→ **Item coordinate data**
--

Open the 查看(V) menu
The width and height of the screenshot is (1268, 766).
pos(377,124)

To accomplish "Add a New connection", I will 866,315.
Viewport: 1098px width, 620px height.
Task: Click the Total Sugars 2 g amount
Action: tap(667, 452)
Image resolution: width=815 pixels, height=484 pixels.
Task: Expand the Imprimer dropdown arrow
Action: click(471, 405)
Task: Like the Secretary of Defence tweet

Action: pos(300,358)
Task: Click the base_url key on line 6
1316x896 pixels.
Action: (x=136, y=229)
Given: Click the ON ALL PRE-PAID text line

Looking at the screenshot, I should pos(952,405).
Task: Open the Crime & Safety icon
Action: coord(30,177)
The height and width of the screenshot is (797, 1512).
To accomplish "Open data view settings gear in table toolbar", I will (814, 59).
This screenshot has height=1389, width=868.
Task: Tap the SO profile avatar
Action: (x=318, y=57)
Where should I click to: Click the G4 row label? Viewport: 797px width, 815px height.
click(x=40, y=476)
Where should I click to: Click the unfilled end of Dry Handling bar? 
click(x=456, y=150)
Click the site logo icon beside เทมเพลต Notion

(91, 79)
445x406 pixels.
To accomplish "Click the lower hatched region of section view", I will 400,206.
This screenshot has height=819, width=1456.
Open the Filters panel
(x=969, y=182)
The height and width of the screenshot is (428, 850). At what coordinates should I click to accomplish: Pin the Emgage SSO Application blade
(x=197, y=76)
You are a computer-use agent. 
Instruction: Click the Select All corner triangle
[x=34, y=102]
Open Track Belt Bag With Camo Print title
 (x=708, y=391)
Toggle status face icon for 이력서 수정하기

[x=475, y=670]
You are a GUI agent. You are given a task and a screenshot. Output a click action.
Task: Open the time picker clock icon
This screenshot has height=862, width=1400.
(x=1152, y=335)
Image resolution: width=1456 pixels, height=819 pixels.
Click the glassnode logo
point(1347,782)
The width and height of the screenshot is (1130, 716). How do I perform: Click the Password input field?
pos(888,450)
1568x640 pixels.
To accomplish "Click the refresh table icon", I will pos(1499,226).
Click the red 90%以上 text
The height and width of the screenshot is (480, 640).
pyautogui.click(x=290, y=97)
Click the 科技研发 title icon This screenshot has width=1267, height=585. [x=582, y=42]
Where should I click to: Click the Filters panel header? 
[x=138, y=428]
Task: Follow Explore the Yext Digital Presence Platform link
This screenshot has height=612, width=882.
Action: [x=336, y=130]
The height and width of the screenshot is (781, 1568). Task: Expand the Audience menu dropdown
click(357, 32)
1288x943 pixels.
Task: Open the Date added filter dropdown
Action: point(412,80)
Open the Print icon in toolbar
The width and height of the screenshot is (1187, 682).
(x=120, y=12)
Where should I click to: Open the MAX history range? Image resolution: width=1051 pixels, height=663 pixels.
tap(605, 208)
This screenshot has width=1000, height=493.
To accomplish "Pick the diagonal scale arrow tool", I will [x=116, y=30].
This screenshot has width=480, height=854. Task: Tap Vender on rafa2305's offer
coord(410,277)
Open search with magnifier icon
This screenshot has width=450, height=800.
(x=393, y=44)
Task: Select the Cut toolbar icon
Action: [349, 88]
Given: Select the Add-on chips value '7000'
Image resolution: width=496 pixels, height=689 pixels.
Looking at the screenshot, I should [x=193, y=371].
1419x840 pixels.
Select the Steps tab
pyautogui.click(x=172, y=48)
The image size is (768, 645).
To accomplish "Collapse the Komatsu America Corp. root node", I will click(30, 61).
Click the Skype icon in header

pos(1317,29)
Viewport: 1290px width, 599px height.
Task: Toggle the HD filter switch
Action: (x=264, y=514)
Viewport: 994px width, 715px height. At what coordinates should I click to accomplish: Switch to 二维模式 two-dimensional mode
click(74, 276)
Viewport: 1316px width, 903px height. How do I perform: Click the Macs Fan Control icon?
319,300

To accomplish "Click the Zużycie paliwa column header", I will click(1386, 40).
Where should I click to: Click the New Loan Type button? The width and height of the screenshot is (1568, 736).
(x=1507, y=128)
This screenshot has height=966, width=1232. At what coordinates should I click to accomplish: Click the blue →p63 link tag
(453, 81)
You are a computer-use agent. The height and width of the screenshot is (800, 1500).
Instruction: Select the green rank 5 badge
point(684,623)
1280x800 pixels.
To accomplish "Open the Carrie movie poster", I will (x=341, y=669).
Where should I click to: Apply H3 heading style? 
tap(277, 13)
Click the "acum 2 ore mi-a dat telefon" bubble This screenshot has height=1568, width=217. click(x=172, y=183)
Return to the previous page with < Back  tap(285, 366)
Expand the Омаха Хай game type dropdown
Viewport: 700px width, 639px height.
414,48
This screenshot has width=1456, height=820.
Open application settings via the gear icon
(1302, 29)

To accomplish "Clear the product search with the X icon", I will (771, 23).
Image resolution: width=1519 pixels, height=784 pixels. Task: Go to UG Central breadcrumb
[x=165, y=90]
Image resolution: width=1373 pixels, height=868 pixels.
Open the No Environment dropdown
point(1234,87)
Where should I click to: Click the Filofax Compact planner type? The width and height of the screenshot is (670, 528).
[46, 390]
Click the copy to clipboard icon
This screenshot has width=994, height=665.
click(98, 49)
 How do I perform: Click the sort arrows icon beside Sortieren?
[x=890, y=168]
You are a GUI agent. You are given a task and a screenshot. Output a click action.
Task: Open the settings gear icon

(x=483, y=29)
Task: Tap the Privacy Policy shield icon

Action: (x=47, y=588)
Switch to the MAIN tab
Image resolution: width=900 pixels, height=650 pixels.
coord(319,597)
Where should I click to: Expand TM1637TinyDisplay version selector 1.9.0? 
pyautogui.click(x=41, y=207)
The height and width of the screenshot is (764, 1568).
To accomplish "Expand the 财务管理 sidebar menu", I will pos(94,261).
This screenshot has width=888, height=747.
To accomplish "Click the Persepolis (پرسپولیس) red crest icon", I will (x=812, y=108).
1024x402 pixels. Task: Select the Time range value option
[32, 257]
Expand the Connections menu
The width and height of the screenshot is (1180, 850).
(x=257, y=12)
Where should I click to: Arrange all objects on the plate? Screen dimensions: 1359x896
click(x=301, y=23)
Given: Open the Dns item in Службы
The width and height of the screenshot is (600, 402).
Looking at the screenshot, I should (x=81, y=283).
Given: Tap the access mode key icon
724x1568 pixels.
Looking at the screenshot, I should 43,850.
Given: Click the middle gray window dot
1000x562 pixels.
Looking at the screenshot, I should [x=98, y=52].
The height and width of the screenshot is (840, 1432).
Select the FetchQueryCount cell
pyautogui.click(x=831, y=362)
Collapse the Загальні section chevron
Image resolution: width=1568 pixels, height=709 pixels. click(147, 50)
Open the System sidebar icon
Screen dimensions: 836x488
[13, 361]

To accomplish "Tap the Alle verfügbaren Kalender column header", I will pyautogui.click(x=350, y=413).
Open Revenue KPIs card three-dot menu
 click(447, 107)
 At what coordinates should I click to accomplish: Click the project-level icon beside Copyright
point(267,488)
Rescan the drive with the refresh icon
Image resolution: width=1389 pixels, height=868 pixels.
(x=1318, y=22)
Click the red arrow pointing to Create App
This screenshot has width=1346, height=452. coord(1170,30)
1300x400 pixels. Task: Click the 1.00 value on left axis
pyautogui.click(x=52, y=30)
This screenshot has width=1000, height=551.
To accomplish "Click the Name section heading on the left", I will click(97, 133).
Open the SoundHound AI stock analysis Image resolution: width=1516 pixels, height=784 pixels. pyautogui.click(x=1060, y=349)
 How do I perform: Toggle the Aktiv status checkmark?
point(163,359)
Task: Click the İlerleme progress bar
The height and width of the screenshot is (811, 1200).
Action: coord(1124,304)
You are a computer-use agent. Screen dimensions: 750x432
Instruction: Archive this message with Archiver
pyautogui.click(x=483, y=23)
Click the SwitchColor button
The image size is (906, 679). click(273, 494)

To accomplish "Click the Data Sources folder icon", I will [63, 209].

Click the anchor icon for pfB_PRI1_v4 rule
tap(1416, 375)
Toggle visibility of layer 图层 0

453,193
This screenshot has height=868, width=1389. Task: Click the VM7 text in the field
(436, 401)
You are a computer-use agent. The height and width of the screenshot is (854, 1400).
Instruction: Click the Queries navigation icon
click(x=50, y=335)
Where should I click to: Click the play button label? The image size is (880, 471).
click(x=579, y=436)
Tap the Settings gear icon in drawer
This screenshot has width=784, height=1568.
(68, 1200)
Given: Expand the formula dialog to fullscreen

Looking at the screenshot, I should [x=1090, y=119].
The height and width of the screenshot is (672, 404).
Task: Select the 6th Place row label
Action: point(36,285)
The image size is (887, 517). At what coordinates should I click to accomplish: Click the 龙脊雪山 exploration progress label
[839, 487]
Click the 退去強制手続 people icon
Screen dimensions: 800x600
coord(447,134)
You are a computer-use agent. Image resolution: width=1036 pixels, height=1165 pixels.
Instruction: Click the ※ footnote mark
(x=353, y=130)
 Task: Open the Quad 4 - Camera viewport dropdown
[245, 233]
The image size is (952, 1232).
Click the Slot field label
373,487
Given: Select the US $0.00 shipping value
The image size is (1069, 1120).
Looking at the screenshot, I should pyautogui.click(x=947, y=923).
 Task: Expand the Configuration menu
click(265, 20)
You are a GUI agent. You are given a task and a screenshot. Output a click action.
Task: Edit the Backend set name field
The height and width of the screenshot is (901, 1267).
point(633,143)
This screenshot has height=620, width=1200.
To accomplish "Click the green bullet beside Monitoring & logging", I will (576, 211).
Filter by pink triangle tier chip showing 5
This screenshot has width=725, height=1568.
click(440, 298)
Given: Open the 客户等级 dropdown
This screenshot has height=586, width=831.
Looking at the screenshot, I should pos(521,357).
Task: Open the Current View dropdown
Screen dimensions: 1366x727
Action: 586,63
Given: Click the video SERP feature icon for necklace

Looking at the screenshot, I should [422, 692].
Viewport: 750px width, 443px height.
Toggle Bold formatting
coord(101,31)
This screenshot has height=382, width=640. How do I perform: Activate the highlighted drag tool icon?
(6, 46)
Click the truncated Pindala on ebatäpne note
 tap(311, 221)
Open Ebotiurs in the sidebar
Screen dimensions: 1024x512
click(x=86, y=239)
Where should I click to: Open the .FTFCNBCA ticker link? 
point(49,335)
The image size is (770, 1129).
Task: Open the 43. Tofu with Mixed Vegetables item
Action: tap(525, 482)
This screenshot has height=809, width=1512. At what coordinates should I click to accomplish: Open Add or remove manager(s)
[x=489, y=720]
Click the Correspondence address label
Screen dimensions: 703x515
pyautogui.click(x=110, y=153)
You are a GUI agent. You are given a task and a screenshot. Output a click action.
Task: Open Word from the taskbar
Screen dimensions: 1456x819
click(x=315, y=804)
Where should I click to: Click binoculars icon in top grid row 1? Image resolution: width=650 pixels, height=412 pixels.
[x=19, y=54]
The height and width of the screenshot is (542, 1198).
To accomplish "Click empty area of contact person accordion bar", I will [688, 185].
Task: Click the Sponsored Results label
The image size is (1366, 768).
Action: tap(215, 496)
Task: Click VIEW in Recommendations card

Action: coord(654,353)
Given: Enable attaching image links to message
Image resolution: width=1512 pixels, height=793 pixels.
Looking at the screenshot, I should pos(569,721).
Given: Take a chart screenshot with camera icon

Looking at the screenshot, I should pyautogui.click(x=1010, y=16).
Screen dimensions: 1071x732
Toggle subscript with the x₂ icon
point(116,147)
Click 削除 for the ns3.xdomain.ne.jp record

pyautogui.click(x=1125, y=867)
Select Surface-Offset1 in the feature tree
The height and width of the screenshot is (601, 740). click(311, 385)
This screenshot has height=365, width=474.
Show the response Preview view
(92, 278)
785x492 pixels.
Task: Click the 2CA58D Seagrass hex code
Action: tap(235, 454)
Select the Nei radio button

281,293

--

→ **Task requirements**
Identify each line in the items above that contains the word "Instruction" and copy it out in full. Letter case must match.

→ **Result of the task**
Instruction: Click the Select All corner triangle
Instruction: Select the green rank 5 badge
Instruction: Archive this message with Archiver
Instruction: Click the Queries navigation icon
Instruction: Click the ※ footnote mark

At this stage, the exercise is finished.